W Warszawie udręk jest wiele. Największe dla mieszkańców, to pogorszenie warunków bytowania przez drastyczne podwyżki (czynsze, żłobki, przedszkola, bilety, woda, ścieki, en. el. gaz, podatek od nieruchomości i za wieczyste użytkowanie).
Udręka komunikacyjna dotyczy natomiast nie tylko mieszkańców ale i przyjezdnych. Tych, którzy muszą przyjechać do Warszawy, lub przez Warszawę przejechać tranzytem. Klną więc ludzie w tramwajach, autobusach, samochodach osobowych i dostawczych stojąc w korkach nie tylko podczas szczytu komunikacyjnego. Oprócz braku obwodnic brak jest skrzyżowań dwupoziomowych lub rond, w miejscach tradycyjnie uważanych od wielu lat za trudne komunikacyjnie. Brak jest też synchronizacji świateł na wielu gł. kierunkach ruchu, tzw. zielonej fali. Obietnice wyborcze budowy mostów i modernizacji tras wylotowych okazały się fikcją.

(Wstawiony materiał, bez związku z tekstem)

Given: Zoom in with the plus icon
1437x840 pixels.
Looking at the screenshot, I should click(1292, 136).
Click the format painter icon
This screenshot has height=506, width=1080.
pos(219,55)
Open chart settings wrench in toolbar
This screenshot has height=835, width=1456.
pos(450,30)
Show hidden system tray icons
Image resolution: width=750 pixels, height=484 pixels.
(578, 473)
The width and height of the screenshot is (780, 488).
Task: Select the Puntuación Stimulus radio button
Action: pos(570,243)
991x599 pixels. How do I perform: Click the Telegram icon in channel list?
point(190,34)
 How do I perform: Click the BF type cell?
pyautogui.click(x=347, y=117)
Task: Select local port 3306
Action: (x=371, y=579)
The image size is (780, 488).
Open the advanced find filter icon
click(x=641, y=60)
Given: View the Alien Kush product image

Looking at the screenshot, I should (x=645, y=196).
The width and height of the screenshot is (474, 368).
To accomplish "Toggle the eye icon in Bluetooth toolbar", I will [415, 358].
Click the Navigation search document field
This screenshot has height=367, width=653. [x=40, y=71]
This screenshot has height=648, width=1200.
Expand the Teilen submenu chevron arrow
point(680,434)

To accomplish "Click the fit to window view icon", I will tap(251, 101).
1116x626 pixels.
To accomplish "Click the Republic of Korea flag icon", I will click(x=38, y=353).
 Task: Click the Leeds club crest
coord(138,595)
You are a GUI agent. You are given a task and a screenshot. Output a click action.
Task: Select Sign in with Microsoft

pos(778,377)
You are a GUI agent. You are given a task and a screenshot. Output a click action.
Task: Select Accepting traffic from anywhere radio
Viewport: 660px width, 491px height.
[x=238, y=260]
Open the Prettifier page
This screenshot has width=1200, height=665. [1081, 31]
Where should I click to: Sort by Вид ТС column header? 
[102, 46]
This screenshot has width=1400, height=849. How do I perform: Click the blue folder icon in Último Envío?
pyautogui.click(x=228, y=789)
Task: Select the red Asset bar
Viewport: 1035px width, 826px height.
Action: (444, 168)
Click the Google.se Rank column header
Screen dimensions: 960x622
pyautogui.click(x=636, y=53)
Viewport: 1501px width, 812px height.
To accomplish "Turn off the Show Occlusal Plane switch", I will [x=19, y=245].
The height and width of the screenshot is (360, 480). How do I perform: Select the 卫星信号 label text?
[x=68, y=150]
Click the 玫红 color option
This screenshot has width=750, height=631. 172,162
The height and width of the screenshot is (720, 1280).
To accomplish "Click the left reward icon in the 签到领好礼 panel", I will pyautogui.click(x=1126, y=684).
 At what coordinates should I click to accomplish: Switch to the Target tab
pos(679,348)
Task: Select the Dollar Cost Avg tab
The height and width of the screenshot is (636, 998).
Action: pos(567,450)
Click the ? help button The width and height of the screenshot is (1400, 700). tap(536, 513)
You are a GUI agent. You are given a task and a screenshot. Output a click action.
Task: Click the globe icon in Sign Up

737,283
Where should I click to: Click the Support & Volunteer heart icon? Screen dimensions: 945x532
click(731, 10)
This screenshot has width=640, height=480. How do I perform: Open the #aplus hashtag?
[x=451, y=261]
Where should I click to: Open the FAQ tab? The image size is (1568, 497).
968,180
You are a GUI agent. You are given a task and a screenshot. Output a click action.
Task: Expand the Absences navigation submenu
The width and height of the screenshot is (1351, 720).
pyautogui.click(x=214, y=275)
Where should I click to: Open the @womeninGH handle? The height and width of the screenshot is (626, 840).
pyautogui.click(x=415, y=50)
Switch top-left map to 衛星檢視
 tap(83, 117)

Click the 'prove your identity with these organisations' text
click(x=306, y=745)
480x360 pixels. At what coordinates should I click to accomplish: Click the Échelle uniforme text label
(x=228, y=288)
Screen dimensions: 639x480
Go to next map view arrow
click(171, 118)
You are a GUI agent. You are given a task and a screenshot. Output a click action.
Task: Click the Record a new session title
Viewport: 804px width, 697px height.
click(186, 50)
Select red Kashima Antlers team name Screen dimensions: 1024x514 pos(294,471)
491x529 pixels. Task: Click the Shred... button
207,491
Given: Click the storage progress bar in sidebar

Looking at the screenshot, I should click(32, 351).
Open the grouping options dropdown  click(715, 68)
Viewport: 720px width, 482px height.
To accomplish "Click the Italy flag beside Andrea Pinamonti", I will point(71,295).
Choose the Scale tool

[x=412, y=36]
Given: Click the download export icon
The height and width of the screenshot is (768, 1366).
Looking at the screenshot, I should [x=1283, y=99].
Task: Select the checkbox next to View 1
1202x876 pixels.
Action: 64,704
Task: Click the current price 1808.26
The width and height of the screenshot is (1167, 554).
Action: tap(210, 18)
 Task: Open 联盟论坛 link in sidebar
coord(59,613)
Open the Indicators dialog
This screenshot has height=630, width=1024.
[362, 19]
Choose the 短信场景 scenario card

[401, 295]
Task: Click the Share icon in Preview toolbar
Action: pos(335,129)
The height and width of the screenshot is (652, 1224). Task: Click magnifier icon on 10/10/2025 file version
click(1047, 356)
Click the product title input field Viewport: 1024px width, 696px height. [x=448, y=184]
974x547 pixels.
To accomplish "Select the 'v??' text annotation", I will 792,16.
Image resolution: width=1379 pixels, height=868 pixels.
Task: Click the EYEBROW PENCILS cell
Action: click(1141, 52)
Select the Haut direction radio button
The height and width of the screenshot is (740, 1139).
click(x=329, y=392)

Stolica Polski odstaje pod względem komunikacyjnym od wszystkich stolic europejskich. Tak się dzieje gdy gł. decydent, Prezydent Warszawy nie kieruje się ważnymi priorytetami, tylko wydaje szkodliwe decyzje. Przykładem jest tu dotowanie kwotą 500 mil. zł. stadionu Legii leżącego w pobliżu stadionu narodowego. Przekręty i niegospodaenośc dot. tego stadionu to oddzielny temat.